Screenshot grounding data
--
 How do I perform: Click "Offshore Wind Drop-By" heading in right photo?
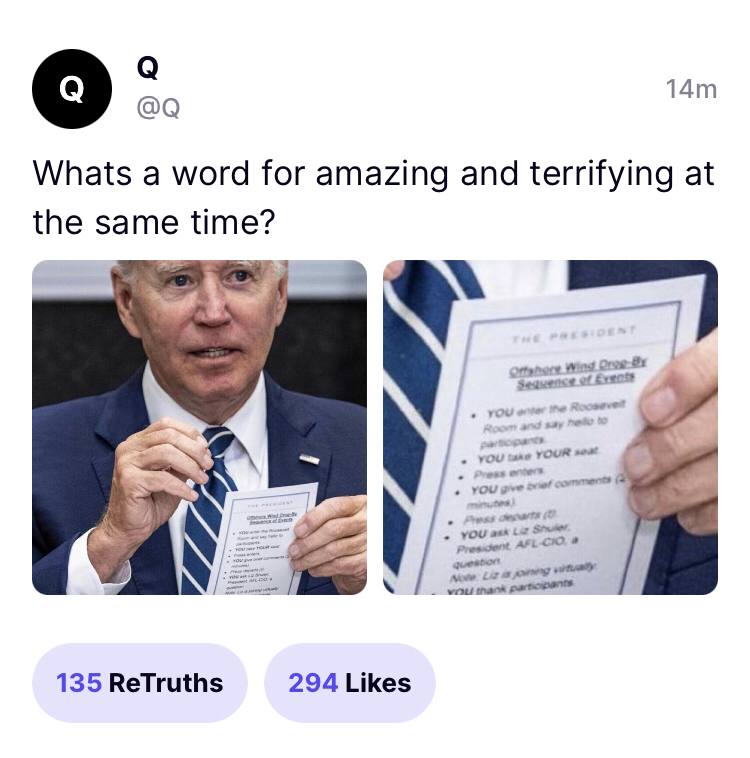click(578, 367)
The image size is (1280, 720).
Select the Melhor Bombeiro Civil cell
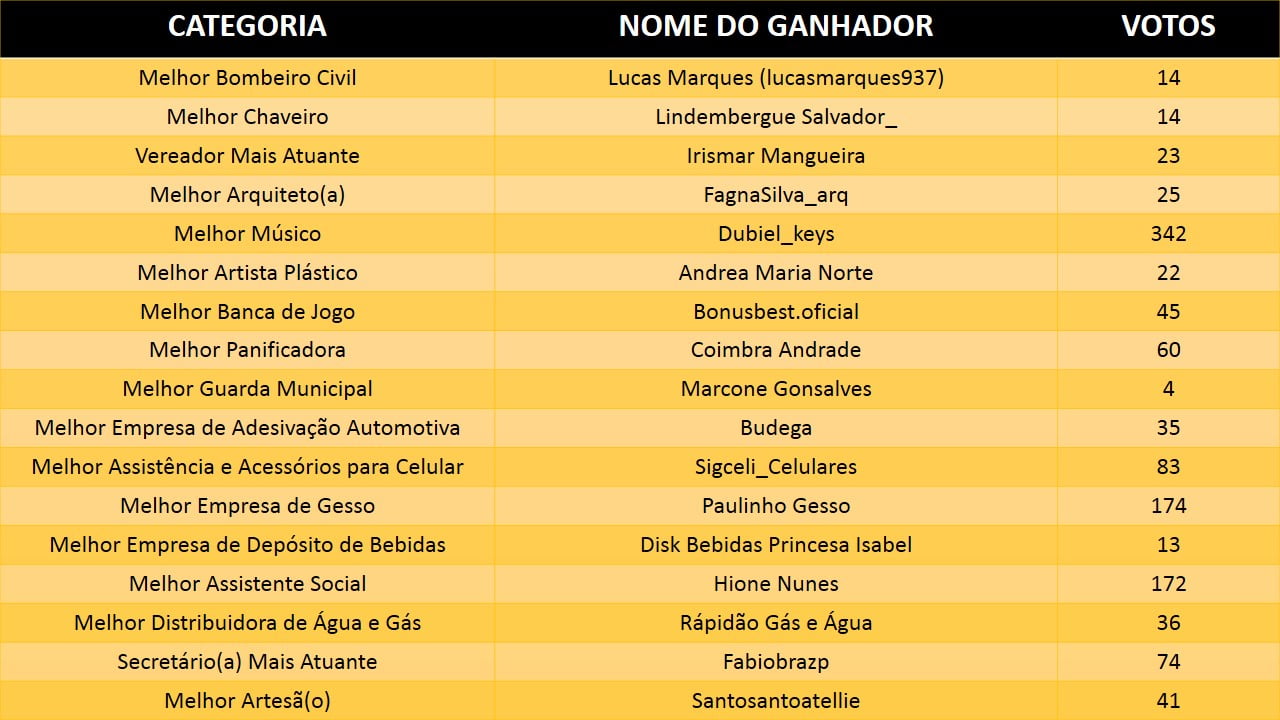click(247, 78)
--
- **YOUR TASK**
The copy you write must hold every record verbatim and none of the pictures.

- **RESULT OF THE EXERCISE**
 How do I perform: Click "Offshore Wind Drop-By" heading in right photo?
click(578, 367)
The image size is (1280, 720).
Select the Melhor Bombeiro Civil cell
click(247, 78)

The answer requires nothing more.